死神同士なら、例え人間のふりをしてすましていても、お互いに見分けることくらい出来る。
例えば、早苗がいい例だ。
ちょっとやそっと気配を殺していたところで、人間はともかく死神にはまるで意味をなさない行為。
普通の人間から見ると、本物の人間も死神がなりすましている人間も見た目には大した違いはないらしい。
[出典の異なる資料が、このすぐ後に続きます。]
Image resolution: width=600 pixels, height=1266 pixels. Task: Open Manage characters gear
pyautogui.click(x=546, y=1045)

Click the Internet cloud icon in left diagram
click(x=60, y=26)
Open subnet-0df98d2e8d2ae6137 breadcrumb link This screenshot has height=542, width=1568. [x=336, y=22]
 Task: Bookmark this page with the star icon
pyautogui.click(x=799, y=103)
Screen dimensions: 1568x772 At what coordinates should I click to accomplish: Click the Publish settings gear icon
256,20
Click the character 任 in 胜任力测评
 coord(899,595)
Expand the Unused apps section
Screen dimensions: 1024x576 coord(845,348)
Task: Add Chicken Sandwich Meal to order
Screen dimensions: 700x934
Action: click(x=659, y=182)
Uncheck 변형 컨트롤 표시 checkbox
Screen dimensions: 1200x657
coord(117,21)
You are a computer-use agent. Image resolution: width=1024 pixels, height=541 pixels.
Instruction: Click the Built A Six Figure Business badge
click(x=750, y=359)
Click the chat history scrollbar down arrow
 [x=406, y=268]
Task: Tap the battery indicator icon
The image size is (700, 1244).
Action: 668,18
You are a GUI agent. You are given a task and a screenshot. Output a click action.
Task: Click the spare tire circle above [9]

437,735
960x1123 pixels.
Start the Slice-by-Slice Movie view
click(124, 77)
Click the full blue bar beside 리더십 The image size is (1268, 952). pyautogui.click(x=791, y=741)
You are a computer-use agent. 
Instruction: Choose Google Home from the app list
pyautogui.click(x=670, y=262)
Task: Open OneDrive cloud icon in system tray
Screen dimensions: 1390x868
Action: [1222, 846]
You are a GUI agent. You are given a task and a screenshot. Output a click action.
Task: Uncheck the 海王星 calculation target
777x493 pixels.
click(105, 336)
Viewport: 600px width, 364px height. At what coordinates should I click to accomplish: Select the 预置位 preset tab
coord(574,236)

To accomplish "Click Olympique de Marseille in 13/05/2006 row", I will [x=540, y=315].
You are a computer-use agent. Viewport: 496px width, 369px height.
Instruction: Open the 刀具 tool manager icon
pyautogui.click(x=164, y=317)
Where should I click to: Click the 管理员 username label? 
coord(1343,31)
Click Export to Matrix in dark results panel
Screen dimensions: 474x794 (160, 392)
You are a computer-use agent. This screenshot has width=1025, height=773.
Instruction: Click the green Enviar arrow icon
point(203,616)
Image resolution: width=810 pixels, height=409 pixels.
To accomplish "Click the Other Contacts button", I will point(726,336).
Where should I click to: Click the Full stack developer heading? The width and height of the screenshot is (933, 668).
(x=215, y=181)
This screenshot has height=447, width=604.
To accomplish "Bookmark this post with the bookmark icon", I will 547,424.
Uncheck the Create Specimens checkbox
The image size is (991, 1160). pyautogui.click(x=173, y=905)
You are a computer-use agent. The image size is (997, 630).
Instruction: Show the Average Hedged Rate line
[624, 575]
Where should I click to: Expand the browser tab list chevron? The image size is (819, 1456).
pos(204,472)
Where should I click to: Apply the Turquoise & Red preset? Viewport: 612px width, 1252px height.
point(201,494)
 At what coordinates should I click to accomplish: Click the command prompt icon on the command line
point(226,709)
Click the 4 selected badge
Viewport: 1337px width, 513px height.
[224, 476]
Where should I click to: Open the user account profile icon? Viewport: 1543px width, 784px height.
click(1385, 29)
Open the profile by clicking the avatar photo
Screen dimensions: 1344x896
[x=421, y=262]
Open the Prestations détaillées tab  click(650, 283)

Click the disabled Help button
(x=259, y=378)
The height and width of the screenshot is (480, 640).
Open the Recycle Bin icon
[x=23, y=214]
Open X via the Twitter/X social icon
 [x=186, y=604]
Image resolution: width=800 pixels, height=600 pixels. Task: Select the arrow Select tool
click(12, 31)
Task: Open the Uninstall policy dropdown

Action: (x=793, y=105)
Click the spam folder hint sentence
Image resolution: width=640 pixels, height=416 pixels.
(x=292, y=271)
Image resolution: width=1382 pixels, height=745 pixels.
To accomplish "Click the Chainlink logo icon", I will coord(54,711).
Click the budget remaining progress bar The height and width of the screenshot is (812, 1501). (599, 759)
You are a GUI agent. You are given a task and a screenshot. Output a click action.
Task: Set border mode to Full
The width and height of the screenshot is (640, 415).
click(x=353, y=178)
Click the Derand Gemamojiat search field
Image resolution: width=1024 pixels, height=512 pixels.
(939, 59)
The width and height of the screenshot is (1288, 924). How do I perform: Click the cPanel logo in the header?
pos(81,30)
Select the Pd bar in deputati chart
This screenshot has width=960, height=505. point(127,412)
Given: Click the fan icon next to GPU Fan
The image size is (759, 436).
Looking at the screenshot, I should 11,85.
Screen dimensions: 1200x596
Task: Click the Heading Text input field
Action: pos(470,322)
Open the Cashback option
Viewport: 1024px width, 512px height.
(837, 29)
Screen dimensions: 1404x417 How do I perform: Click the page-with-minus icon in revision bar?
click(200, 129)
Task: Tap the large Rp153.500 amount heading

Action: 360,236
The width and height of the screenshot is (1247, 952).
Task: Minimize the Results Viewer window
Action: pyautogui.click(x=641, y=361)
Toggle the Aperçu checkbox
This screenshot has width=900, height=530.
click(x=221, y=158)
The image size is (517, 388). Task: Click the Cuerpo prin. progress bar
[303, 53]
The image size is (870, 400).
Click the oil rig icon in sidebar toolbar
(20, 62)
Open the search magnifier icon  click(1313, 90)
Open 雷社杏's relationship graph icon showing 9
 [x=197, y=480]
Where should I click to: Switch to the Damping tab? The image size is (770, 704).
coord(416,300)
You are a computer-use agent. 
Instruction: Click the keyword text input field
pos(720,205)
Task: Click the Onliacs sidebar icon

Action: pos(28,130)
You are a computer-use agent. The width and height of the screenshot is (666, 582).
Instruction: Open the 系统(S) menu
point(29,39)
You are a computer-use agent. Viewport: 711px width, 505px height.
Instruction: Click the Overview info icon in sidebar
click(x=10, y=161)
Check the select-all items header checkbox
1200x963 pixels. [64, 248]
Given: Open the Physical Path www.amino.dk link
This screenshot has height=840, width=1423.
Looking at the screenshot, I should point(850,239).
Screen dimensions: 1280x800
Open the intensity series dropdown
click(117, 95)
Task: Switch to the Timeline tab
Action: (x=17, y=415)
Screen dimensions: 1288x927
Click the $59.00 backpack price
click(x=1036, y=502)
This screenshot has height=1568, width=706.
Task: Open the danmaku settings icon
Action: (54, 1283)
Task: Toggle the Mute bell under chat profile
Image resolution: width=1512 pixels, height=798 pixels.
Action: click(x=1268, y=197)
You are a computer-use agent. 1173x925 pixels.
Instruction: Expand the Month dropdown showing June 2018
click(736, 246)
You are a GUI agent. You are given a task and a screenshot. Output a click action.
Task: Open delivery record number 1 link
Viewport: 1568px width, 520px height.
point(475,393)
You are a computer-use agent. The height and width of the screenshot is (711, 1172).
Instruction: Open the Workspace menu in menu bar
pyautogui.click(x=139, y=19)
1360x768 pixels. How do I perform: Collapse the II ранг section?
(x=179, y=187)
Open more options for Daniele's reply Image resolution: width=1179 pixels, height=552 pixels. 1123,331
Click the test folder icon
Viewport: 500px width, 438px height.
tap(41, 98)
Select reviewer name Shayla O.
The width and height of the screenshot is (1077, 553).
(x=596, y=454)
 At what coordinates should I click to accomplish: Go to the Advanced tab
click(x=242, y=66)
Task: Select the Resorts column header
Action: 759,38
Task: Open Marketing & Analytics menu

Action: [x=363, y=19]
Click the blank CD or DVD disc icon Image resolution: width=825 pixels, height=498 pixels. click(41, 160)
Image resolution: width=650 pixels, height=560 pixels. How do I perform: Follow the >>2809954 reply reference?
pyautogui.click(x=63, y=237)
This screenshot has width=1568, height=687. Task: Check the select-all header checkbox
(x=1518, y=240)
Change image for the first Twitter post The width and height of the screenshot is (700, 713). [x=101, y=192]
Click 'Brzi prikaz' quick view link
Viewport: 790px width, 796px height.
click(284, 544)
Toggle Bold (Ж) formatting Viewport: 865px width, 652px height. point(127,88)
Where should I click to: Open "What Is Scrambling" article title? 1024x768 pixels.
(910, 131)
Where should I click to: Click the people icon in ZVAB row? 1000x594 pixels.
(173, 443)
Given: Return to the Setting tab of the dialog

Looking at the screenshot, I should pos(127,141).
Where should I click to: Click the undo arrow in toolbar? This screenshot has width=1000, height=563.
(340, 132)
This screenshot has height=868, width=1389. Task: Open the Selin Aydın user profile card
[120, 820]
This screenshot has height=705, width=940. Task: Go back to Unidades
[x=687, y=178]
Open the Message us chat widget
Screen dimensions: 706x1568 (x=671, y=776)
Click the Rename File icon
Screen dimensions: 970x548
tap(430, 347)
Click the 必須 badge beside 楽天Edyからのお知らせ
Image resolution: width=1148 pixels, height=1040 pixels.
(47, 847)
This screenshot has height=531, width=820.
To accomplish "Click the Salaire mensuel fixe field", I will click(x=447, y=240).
死神から見ると、死神がなりすました人間は生気がないからすぐに分かるのだ。
人間がマネキンを見て人間とは別物、と認識するのとさして変わりはない。
「金が欲しいとか抜かした奴もいたし、世界一周旅行とか、うんたら賞に当選したいとか…そんな奴らばっかりで」
死ぬ前の願いほど、くだらないものはないと思う。
一生分の欲という欲が結集したような醜い塊にしか、見えないから。
「お前が気にかけてる女なら、そんなもんだろ」
フードの影になっている死神の口許は、驚いたことに『笑って』いた。
その理由はよく分からなかったが、いちいちつつくのも憚られて。
「…そうかもな」
俺が気にかけているということを認めたのか。
飛鳥が俺の気を引きつけるくらい変な奴だということを認めたのか。
自分でも、よく分からなかった。
敢えて言うなら、『両方』かもしれない。
「今日はえらい素直だな。どうした?酒でも飲むか」
「断る」
「そう冷たいこと言うなよ…」
肩を抱いてくる死神に、不意に涙がこぼれそうになる。
飛鳥の…死だけは、受け入れられない気がした。
砂時計がひっくり返されたのか、足元の床が消えて頼りなさが増す。
乗り物酔いを誘うような動きに、俺はしっかり目を閉じた。